Piagam Madinah merupakan salah bukti yang sah tentang bagaimana petnujuk Al qur’an difungsikan dalam masyarakat plural di bawah pimpinan Nabi. Muhamad Hamidullah asal India menyebut piagam Madinah sebagai konstitusi tertulis pertama di dunia, jauh lebih dahulu dibanding Magna Catra. Sementara Munawir Sadzali menjadikan Piagam Madinah sebagai bukti bahwa nabi sendiri tidak menjadikan Islam sebagai dasar negara. Pandangan lain diutarakan Nardisyah Hosein yang menyebut Piagam Madinah sebagai potret konstitusi yang demokratis. Dan yang lebih uniknya lagi dalam piagam tersebut tidak ada terma ’negara Islam’.

Namun beberapa kalangan juga melayangkan pikiran kritisnya dengan melihat Piagam Madinah belum sepenuhnya mencerminkan prinsip-prinsip pluralisme, karena konstruksi umat yang dibayangkan masih cenderung mayoritas. Meskipun unsur-unsur yang membentuk civil society telah terbentuk di Madinah seperti prinsip keadilan, persamaan dan musyawarah, namun pengharagaan atas kewarganegaraan (citizenship) belum cukup terlihat.

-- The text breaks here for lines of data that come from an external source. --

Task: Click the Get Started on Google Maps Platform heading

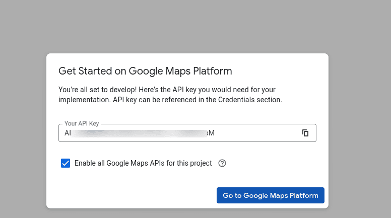Action: click(x=145, y=70)
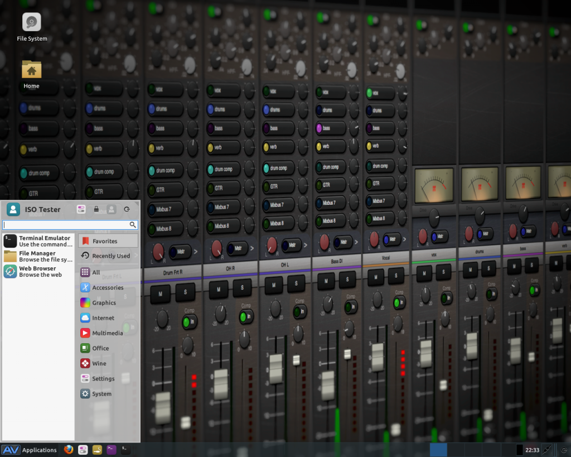Open the Home folder on the desktop
The image size is (571, 457).
pyautogui.click(x=32, y=70)
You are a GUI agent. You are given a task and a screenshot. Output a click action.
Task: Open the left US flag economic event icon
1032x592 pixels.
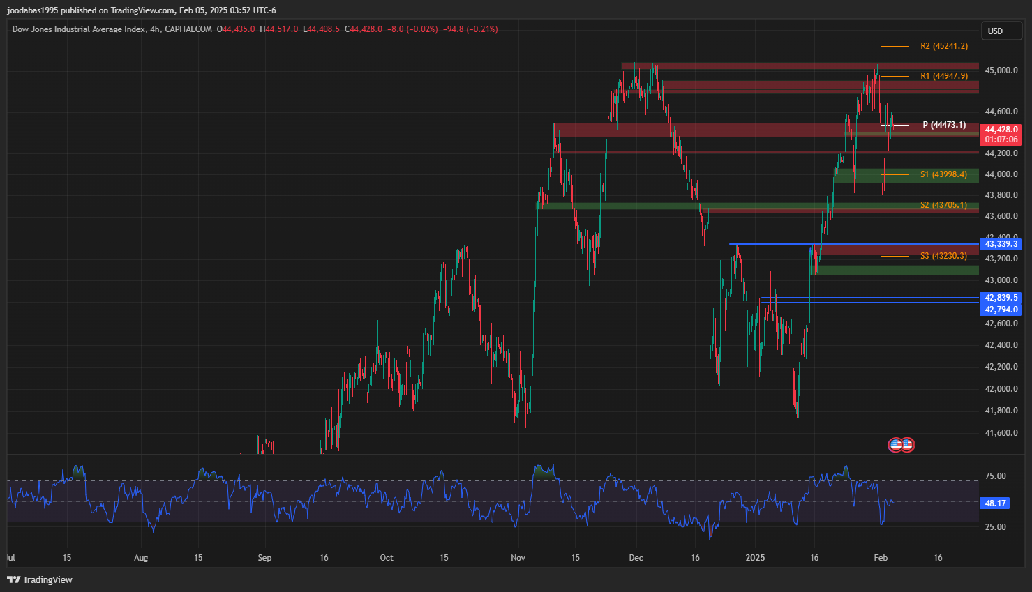(x=895, y=444)
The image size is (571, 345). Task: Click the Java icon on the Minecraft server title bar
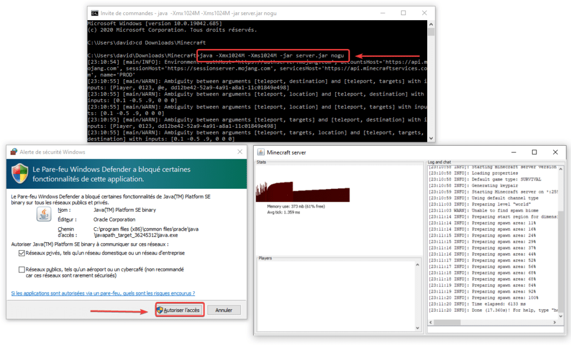[x=260, y=152]
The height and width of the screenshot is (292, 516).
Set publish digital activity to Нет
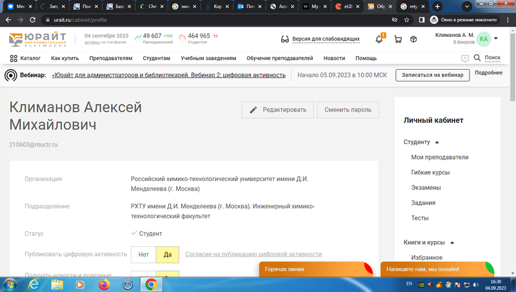(x=143, y=255)
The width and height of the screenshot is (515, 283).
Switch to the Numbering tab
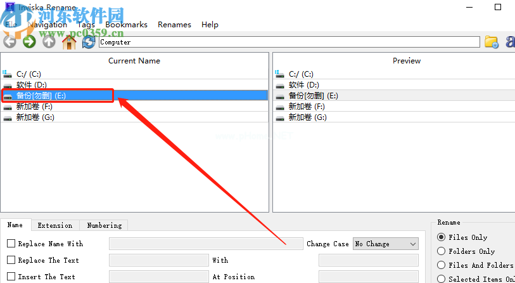pos(105,225)
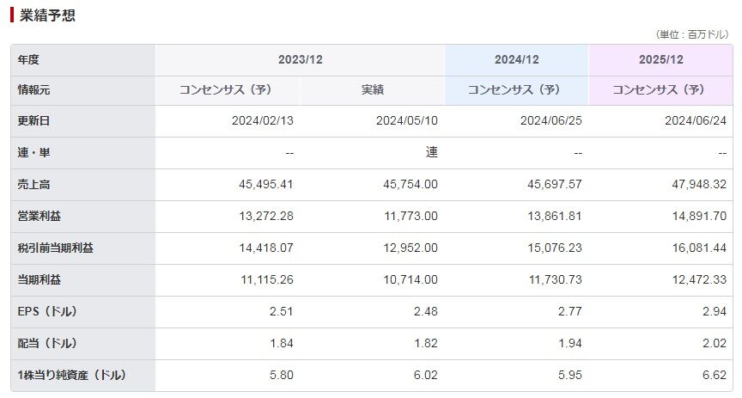
Task: Click the 実績 column header
Action: coord(373,89)
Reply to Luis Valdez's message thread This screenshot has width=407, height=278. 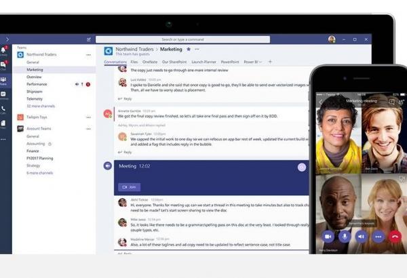(127, 98)
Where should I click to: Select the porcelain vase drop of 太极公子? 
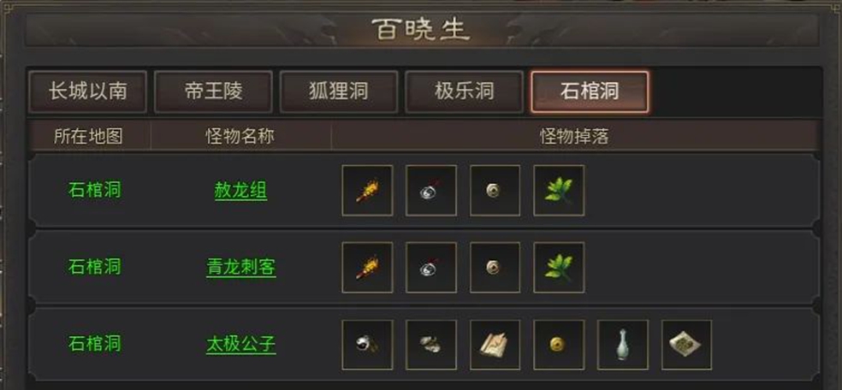[623, 345]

Hal ini disebabkan karena proses pengambilan kebijakan masih didasarkan pada otoritas tunggal nabi yang memiliki keabsahan spiritual dalam menafsir keabsahan atas nama Tuhan (Aritonang, Namun yang perlu digarisbawahi adalah pada sebuah upaya membangun tata nilai kehidupan yang setara, yang tidak memihak dan menghormati pluralitas adalah sebuah fakta yang cukup menginspirasi dan perlu diadopsi dalam kancah kehidupan beragama dan sosial kita dewasa ini.